Doc Searls asks “Did the air traffic control center really have a “Microsoft server crash”?. This looks like an incredible use of a 32-bit counter of milliseconds that overflows every 49.7 days, without a built-in feature to reset it. The “neglected maintenance” is likely a reboot of the system. Now ask yourself: Do you really want to be at 35,000 feet when they reboot the air traffic control system?
The list of Microsoft Knowledge base articles that refer to various (or the same) incarnation of this bug are scary:
SNMP SysUpTime Counter Resets After 49.7 Days
Computer Hangs After 49.7 Days
“PING -T” Stops Timing Out After 50 Days
Print Spooler Stops Scheduling Print Jobs
The Rpcss.exe process consumes 60 percent of CPU time and performance is affected
X-Duration Values Are Larger Than Expected in Windows Media Server Log
Windows 2000 Terminal Services Time-Out Setting Limits
Contents of the Microsoft Windows 98 System Update
List of Bugs Fixed in Windows NT 4.0 and Terminal Server Edition Service Pack 4 (Part 1)

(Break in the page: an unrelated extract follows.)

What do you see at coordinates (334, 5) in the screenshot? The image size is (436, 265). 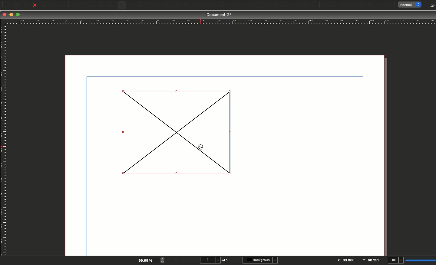 I see `PDF check box` at bounding box center [334, 5].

You might be able to spot Microsoft the Windows 95 and 98 systems; who would have ever expected 50-day reliability out of those systems? NT 4.0 is a little more worrisome, as the bug had been documented for some time before the release of NT 4.0, I think. But for Windows 2000? The RPCSS and print spooler bugs are not documented as fixed in a later service pack, but only a hot fix, although this may be a documentation issue. That is truly disturbing if such a known issue is still sitting around to bite programmers.

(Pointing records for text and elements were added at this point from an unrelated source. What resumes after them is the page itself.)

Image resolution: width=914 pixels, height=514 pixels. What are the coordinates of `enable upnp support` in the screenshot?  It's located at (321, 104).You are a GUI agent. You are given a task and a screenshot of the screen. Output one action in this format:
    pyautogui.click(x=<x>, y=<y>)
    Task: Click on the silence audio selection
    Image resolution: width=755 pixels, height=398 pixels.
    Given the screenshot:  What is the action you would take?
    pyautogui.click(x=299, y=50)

I’d really like to know how and why Harris Corporation was allowed to replace UNIX machines that did not have these problems with Windows machines where this was a known issue, and roll them out into the FAA’s production systems, no less. That this was a documented issue is not an acceptable excuse, as the incident last month demonstrated, fortunately without the loss of life.